MIME content-type tokenization

Mon Feb 23 07:31:50 CET 2004

On Feb 22, 2004, at 9:19 PM, David Relson wrote:

> In both these cases, bogofilter treats the attachment as binary that
> can't (shouldn't) be tokenized.  The message score is based on the 
> other
> tokens of the message.

Yes, I understand that.  What I was referring to was the Content-Type 
MIME header itself - it is currently tokenized as separate words, when 
semantically it's a single unit of information, which is more useful 
for classification when it's kept together in a single token.

> The treatment of the message as spam is based on the tokens in the
> message and how you've trained bogofilter.  If you want to learn more 
> of
> _why_ bogofilter treats a given message as spam, use the "-vvv" option
> to have bogofilter list all the tokens in the message and their
> individual scores.  That will tell you which tokens caused bogofilter 
> to
> think the message is spam.

Yes, and it was from running bogofilter -vvv that I saw that the 
Content-Type header was being tokenized in this way.

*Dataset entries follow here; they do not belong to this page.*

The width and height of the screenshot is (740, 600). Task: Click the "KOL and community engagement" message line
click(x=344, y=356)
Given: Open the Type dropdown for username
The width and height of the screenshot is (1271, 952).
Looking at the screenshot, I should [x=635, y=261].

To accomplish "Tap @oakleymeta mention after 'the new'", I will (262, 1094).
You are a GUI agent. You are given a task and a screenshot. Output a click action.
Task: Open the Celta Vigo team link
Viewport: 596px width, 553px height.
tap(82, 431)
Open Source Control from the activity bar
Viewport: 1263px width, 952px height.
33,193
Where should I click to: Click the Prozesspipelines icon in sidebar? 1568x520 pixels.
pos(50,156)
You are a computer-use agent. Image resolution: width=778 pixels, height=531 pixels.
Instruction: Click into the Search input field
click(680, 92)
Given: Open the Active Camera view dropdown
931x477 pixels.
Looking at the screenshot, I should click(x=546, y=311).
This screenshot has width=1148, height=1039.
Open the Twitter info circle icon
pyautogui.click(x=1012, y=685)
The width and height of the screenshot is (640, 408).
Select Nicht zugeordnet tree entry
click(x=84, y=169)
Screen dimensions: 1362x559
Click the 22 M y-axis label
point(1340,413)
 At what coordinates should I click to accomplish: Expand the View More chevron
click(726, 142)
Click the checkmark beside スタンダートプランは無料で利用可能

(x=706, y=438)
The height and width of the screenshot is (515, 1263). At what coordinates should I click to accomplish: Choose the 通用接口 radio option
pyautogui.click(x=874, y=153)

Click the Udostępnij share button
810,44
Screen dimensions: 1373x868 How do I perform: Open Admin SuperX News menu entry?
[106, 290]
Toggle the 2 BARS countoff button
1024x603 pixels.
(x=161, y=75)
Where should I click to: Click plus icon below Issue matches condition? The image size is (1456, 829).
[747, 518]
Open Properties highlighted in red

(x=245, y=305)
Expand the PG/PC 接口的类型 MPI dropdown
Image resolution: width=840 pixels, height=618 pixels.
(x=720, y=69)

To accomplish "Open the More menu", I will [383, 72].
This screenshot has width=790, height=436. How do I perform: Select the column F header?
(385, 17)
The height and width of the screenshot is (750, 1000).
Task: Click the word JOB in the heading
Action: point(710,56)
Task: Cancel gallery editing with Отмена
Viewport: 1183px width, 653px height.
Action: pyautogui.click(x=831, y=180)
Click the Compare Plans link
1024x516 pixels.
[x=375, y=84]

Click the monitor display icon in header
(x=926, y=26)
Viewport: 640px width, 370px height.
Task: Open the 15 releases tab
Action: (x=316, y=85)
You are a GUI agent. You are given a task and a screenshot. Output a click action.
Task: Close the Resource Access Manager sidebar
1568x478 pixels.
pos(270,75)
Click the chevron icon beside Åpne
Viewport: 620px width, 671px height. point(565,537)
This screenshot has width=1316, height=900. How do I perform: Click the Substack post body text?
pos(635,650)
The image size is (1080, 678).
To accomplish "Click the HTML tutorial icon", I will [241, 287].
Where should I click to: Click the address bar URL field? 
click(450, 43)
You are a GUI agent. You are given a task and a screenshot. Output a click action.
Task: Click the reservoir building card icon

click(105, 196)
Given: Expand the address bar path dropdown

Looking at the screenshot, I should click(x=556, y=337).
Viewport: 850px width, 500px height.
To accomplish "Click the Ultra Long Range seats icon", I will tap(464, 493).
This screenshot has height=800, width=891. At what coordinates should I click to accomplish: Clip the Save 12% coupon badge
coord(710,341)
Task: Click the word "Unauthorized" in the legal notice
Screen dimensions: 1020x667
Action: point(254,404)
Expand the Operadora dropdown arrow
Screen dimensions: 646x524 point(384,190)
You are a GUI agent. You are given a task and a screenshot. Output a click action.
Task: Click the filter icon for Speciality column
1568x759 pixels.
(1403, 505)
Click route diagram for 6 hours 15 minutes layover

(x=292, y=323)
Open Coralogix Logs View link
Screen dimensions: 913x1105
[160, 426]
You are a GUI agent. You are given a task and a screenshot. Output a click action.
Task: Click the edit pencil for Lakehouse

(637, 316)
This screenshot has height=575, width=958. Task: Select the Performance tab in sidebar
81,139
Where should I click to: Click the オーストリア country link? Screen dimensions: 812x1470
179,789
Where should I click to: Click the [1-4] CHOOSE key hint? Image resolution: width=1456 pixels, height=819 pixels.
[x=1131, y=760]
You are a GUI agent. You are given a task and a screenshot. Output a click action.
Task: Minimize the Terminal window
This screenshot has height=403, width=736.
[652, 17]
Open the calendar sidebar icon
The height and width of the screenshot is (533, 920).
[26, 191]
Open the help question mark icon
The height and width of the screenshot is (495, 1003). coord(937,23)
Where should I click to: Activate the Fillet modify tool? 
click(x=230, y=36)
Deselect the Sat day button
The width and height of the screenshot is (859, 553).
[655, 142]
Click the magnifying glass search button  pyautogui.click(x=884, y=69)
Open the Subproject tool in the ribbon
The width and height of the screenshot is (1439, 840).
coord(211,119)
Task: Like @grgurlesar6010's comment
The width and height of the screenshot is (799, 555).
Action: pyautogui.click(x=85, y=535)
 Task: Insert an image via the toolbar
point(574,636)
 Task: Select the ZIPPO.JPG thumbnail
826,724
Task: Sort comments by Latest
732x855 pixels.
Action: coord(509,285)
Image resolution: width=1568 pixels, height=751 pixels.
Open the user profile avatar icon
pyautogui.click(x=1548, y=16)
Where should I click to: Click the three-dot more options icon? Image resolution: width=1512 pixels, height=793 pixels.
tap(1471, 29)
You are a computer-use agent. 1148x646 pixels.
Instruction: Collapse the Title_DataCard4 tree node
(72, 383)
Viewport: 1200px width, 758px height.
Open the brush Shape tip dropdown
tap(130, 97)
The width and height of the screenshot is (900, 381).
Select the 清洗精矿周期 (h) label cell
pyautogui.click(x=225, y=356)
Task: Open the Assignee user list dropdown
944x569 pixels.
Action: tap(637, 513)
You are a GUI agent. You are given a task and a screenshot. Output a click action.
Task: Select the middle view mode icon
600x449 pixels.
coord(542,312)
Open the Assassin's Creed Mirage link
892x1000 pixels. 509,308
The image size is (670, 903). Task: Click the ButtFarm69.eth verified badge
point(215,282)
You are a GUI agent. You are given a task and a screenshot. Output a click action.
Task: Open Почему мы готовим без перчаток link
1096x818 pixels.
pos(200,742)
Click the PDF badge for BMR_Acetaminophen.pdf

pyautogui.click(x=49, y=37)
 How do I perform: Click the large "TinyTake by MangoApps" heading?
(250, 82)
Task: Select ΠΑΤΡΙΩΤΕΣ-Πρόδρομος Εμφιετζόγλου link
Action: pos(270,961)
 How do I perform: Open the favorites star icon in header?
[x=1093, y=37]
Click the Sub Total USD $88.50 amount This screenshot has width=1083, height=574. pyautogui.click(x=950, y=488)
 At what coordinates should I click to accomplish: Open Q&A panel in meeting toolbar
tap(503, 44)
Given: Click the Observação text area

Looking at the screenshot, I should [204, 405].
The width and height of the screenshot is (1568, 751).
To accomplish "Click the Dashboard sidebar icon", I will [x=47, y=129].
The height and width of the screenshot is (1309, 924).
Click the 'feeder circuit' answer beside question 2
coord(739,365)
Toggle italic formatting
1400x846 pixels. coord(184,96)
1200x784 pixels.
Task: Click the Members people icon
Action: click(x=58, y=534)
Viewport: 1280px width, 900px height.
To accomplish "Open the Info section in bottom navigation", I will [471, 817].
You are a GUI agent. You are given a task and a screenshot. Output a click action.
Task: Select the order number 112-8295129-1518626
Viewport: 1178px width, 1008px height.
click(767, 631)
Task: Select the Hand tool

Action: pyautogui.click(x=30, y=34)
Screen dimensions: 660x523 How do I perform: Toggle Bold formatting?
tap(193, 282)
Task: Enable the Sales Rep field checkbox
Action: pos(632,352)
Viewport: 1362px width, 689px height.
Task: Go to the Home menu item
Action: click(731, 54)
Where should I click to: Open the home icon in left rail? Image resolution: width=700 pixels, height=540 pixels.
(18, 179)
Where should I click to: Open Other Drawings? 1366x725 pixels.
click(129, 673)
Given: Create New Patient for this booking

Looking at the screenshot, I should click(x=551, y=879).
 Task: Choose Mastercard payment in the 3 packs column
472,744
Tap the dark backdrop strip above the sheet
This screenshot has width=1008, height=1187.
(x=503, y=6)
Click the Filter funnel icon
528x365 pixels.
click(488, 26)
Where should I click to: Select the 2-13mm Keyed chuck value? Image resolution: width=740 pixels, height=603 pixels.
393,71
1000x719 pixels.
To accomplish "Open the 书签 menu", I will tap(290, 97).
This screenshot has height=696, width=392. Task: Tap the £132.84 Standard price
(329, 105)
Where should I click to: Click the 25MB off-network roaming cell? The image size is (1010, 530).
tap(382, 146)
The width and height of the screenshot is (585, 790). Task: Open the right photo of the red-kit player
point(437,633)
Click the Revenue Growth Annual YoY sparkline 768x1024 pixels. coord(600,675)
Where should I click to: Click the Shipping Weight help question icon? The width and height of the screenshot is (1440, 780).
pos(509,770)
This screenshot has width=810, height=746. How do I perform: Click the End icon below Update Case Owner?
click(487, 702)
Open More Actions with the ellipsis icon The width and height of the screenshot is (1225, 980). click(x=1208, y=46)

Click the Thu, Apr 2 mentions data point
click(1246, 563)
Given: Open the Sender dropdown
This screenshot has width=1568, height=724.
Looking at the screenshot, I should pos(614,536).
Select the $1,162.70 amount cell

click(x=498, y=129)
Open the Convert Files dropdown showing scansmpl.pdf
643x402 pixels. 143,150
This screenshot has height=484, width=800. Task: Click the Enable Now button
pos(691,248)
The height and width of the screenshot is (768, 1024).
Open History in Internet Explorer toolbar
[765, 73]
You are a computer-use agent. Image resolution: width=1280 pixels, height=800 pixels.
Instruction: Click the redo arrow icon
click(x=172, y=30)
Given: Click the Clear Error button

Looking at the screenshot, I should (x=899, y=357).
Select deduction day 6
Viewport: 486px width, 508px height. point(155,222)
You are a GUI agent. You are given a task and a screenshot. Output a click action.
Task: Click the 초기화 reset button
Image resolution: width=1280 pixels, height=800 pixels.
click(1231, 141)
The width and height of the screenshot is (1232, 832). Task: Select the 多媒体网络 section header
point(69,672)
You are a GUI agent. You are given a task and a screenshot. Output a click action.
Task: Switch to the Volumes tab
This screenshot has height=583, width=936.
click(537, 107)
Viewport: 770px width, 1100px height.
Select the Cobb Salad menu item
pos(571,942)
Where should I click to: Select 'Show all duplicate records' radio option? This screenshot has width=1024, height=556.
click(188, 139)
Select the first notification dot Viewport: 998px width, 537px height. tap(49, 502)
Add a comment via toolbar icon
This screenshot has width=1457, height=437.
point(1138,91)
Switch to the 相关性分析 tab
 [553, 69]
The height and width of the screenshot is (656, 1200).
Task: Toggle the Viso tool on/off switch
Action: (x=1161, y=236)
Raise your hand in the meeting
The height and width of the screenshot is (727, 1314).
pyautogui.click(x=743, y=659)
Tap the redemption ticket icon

>> Has any thought gone into tokenizing headers (particularly MIME) as a
>> single chunk?  i.e. tokenizing as "Content-type: audio/mpeg" instead
>> of(or in addition to) "Content-Type" "audio" "mpeg" as it does
>> currently. This would make bogofilter at least somewhat sensitive to
>> the content of MIMEd data without requiring any special processing of
>> it (aside from MIME chunks which are text/* which could still continue
>> to be processed through the normal tokenizer).
>
> Whether it's better to have 1 long token or 3 short ones can only be
> determined by having two versions of bogofilter and scoring a lot of
> messages to see which way works better.  My experience indicates that
> it's better to have more detailed tokens than fewer tokens.  I'd vote
> for the short-ones rather than the long one, though I could be wrong.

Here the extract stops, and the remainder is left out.